The $500,000 campaign, targeted at this city and southern New Jersey, began Tuesday and includes two radio ads, plus 500 posters that will go up in commuter trains and buses.
"We're trying to speak to people who consider themselves pro-choice but who would be willing to think again about their views," said Cathy Cleaver, spokeswoman for the United States Conference of Catholic Bishops. "What the campaign is doing is bringing these facts to people who have been misinformed."
But critics say the opposite is true. They claim "The Second Look Project" is inaccurate and attempts to influence future U.S. Supreme Court appointments.
Cory Richards, senior vice president of the Allan Guttmacher Institute, a nonprofit reproductive-health research center that endorses abortion rights, said the ads are "subtly misleading."
Each of the radio spots use a female narrator. One begins with the sound of a fetal heartbeat and asks, "Hear that?"
The announcer then says that it's the heartbeat of a "child in the womb at six months."

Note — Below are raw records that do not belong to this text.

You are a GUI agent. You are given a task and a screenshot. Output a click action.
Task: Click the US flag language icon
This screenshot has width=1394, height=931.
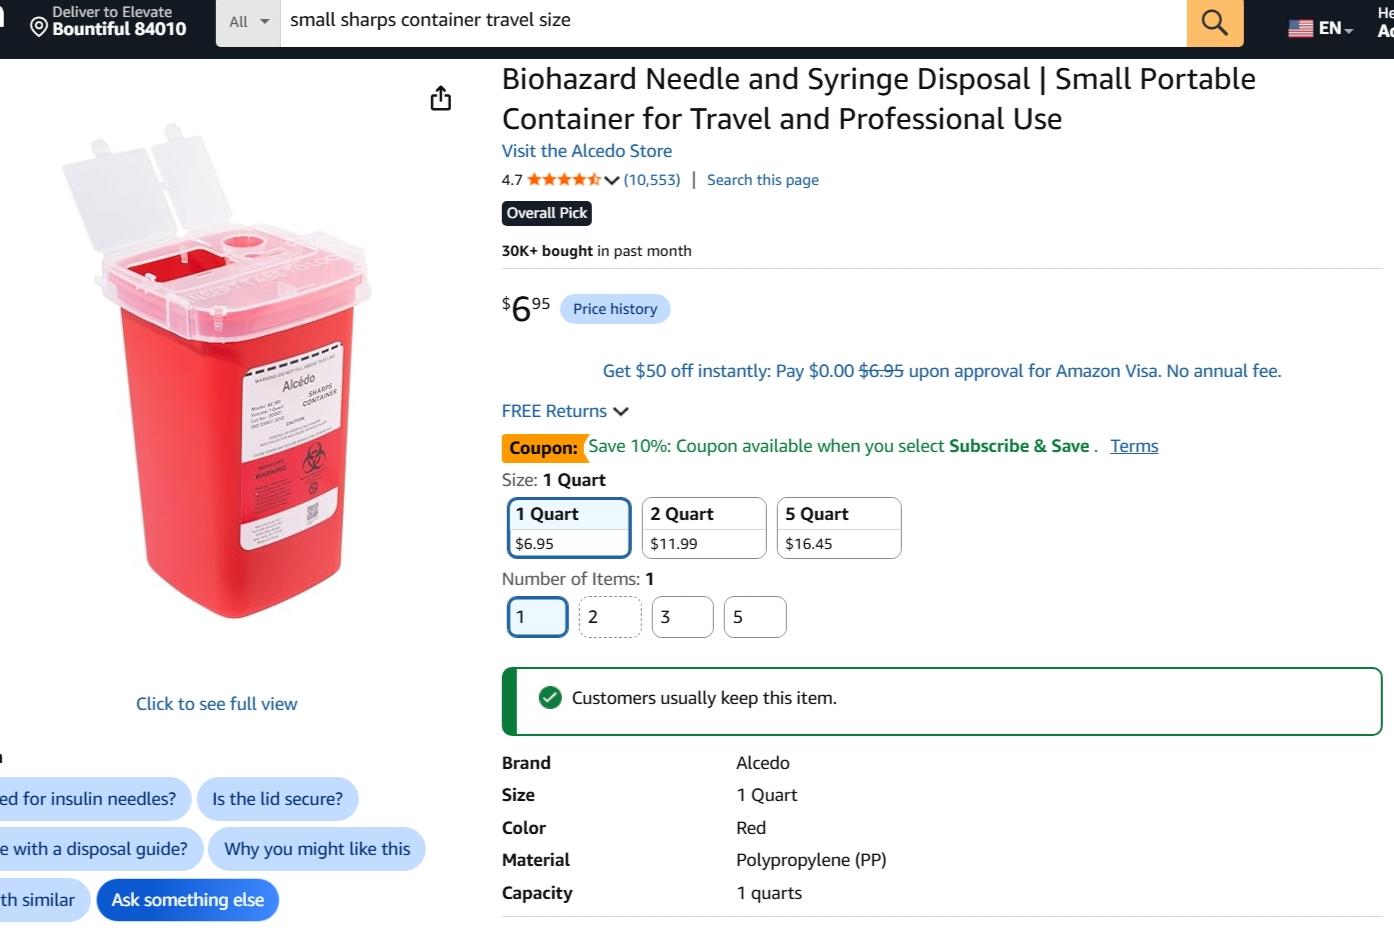click(1300, 28)
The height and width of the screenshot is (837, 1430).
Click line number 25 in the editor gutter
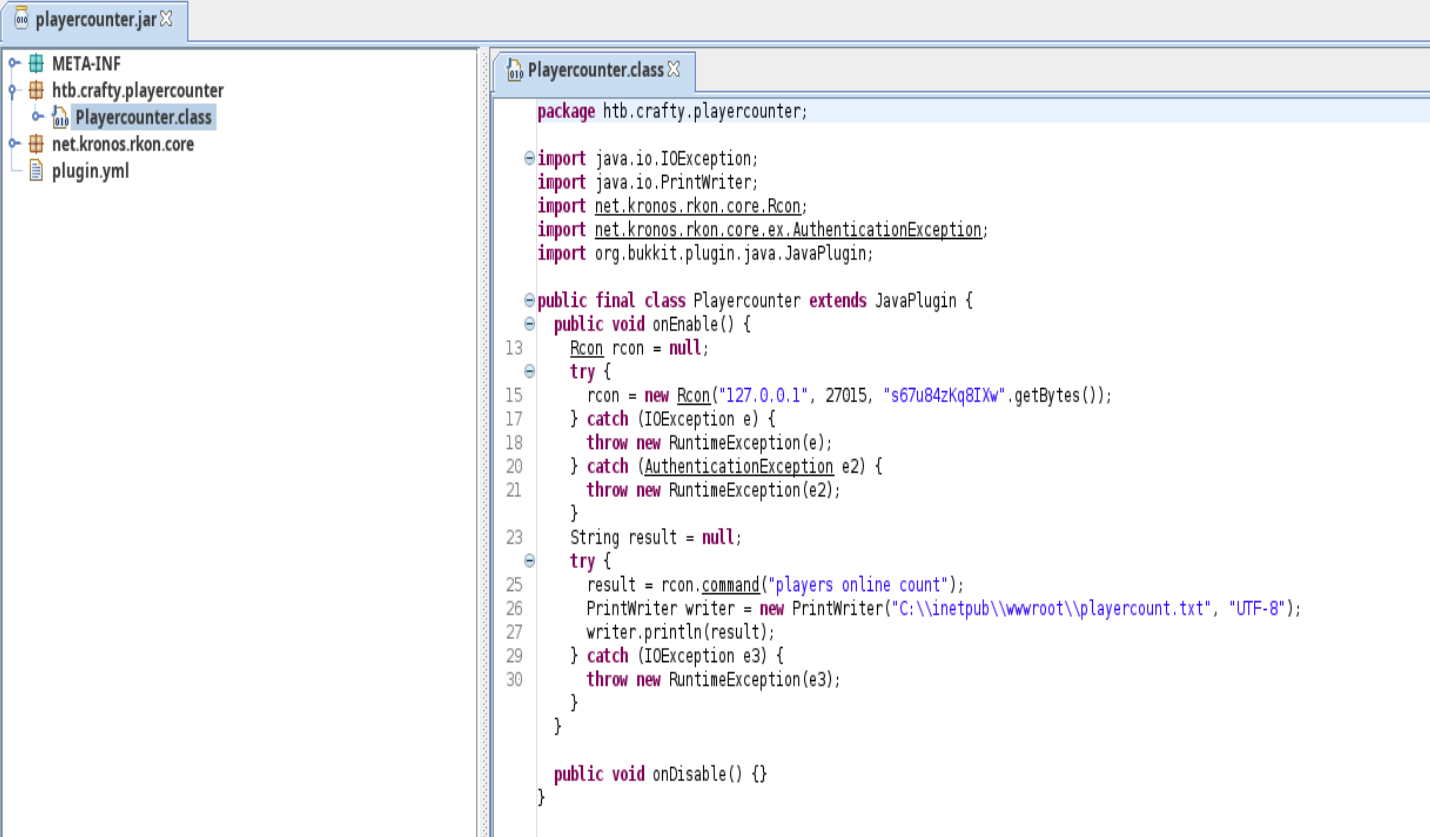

She goes on to say his chances of survival are better than 50 percent, but the mother could decide to have an abortion. The ad also says that "13,000 babies" are aborted legally each year in the fifth month of pregnancy because "the Supreme Court says you can choose to have an abortion for any reason at any time right up through the ninth month."
The heart stops, and the announcer then says, "We simply ask the question: Have we gone too far?"
Abortion rights advocates said the ads exaggerate the frequency of second- and third-trimester abortions, and ignore that the Supreme Court has allowed states to ban abortion after a fetus can survive outside the womb, except when the abortion is necessary to save the woman's life or health.
According to the Henry J. Kaiser Foundation, a reproductive health care research organization that supports abortion rights, 1 percent of legal abortions occur at 21 weeks or later, while 88 percent are performed in the first 12 weeks.
Richards suspects the bishops will watch to see how the campaign resonates, then take it to the national level in an attempt to influence future Supreme Court appointments.
"The implication is that if you want to change things, change the Supreme Court," he said.